# Adertising Data


In [None]:
import warnings
# conventional way to import pandas 
import pandas as pd
import seaborn as sns
import statsmodels.formula.api as smf
from sklearn.linear_model import LinearRegression
from sklearn import metrics
from sklearn.model_selection import train_test_split
import numpy as np

# allow plots to appear directly in the notebook
%matplotlib inline
warnings.filterwarnings(action="ignore", module="scipy", message="^internal gelsd")

### Load the dataset

In [None]:
# read data into a DataFrame
data = pd.read_csv('http://www-bcf.usc.edu/~gareth/ISL/Advertising.csv', index_col=0)
data.head()

What are the **features**?
* TV: advertising dollars spent on TV for a single product in a given market (in thousands of dollars)
* Radio: advertising dollars spent on Radio
* Newspaper: advertising dollars spent on Newspaper

What is the **response**?
* Sales: sales of a single product in a given market (in thousands of widgets)

In [None]:
# print the shape of the dataset
data.shape


There are **200 observations**, and thus 200 markets in the dataset.

In [None]:
# visualize the relationship between the features and the response using scatterplots
sns.pairplot(data, x_vars=['TV','Radio','Newspaper'], y_vars='Sales', size=7, aspect=0.7)

## Questions About the Advertising Data
Let's pretend you work for the company that manufactures and markets this widget. The company might ask you the following: On the basis of this data, how should we spend our advertising money in the future?
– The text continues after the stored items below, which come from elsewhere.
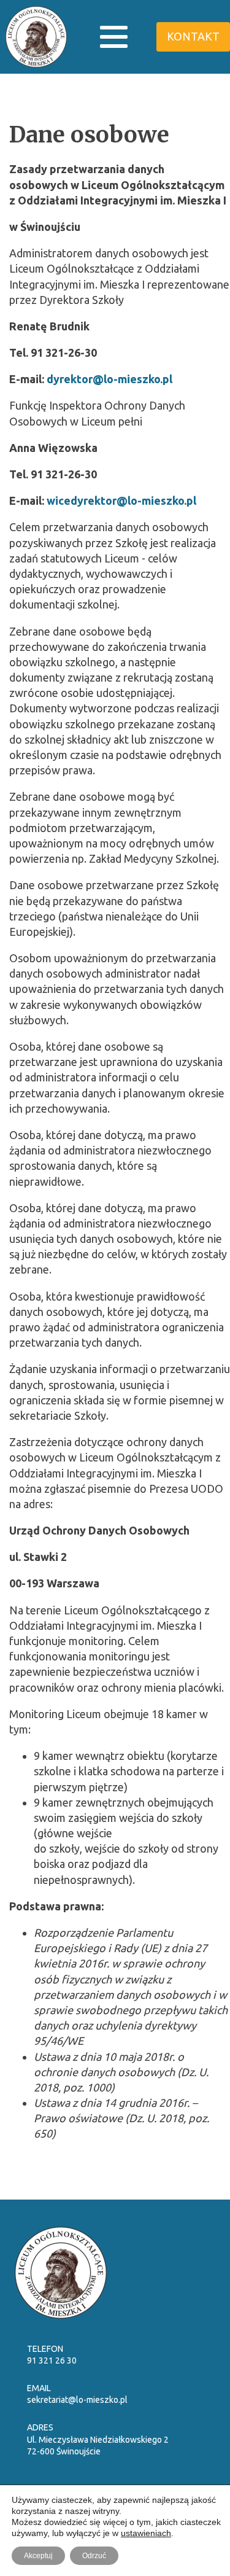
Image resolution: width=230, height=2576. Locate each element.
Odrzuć (94, 2555)
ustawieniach (146, 2533)
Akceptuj (38, 2555)
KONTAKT (193, 36)
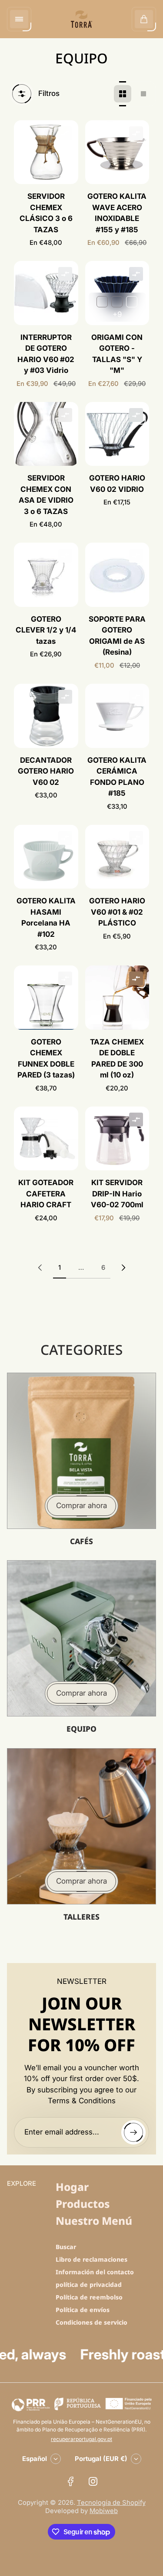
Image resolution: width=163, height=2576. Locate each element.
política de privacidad (89, 2284)
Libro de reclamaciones (91, 2259)
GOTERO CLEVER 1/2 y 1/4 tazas (46, 630)
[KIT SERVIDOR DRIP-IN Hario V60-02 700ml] (117, 1139)
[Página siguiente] (123, 1267)
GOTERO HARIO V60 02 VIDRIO (117, 484)
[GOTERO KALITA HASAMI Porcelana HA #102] (46, 857)
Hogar (72, 2187)
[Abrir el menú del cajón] (19, 19)
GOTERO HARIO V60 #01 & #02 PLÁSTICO (117, 911)
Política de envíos (83, 2310)
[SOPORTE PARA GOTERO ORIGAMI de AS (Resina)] (117, 575)
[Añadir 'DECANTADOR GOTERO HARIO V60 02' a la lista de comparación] (65, 697)
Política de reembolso (89, 2297)
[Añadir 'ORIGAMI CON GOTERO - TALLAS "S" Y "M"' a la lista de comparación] (136, 274)
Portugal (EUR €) (101, 2459)
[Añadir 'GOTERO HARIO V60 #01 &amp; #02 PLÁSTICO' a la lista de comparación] (136, 838)
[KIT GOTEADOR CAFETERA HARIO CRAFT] (46, 1139)
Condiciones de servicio (91, 2322)
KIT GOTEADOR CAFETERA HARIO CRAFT (45, 1193)
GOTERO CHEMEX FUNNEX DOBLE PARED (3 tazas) (46, 1059)
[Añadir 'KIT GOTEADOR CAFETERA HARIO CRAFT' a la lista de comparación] (65, 1120)
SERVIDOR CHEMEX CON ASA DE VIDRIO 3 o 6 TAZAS (46, 495)
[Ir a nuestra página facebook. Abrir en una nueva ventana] (70, 2481)
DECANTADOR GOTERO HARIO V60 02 (46, 771)
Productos (83, 2204)
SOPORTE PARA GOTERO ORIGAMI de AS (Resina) (117, 636)
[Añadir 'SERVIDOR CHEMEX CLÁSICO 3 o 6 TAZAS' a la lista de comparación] (65, 133)
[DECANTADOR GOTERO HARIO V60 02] (46, 716)
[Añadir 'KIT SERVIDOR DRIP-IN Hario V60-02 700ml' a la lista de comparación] (136, 1120)
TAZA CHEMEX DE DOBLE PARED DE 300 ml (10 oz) (117, 1059)
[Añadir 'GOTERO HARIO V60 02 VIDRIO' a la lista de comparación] (136, 415)
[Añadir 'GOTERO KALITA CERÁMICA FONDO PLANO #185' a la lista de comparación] (136, 697)
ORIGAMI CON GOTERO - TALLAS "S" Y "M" (117, 354)
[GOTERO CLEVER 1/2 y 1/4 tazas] (46, 575)
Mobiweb (104, 2511)
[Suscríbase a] (133, 2132)
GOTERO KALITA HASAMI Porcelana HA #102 (46, 917)
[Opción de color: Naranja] (102, 301)
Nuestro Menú (94, 2221)
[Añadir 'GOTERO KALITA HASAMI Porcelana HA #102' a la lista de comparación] (65, 838)
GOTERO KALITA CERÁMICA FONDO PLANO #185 (116, 777)
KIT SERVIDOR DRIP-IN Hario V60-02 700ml (117, 1193)
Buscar (66, 2247)
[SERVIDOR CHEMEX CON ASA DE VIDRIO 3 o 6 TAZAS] (46, 434)
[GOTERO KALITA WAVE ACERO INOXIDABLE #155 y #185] (117, 152)
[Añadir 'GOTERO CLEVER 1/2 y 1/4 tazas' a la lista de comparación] (65, 556)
This general question might lead you to more specific questions:

1. Is there a relationship between ads and sales?
2. How strong is that relationship?
3. Which ad types contribute to sales?
4. What is the effect of each ad type of sales?
5. Given ad spending in a particular market, can sales be predicted?

We will explore these questions below!

## Simple Linear Regression
Simple linear regression is an approach for predicting a quantitative response using a single feature (or "predictor" or "input variable"). It takes the following form:
$y = \beta_0 + \beta_1x$

What does each term represent?
* $y$ is the response
* $x$ is the feature
* $\beta_0$ is the intercept
* $\beta_1$ is the coefficient for x

Together, $\beta_0$ and $\beta_1$ are called the model coefficients. To create your model, you must "learn" the values of these coefficients. And once we've learned these coefficients, we can use the model to predict Sales!

## Estimating ("Learning") Model Coefficients
Generally speaking, coefficients are estimated using the least squares criterion, which means we are find the line (mathematically) which minimizes the sum of squared residuals (or "sum of squared errors"):

![Estimating coefficients](images/estimating_coefficients.png)


What elements are present in the diagram?

* The black dots are the observed values of x and y.
* The blue line is our least squares line.
* The red lines are the residuals, which are the distances between the observed values and the least squares line.

How do the model coefficients relate to the least squares line?

* $\beta_0$ is the intercept (the value of $y$ when $x$=0)
* $\beta_1$ is the slope (the change in $y$ divided by change in $x$)


Here is a graphical depiction of those calculations:

![Slope Intercept](images/slope_intercept.png)

Let's estimate the model coefficients for the advertising data:



In [None]:
### STATSMODELS ###

# create a fitted model
lm1 = smf.ols(formula='Sales ~ TV', data=data).fit()

# print the coefficients
lm1.params

In [None]:
### SCIKIT-LEARN ###

# create X and y
feature_cols = ['TV']
X = data[feature_cols]
y = data.Sales

# instantiate and fit
lm2 = LinearRegression()
lm2.fit(X, y)

# print the coefficients
print lm2.intercept_
print lm2.coef_


## Interpreting Model Coefficients

How do we interpret the TV coefficient ($\beta_1$)?
* A "unit" increase in TV ad spending is associated with a 0.047537 "unit" increase in Sales.
* Or more clearly: An additional $1,000 spent on TV ads is associated with an increase in sales of 47.537 widgets.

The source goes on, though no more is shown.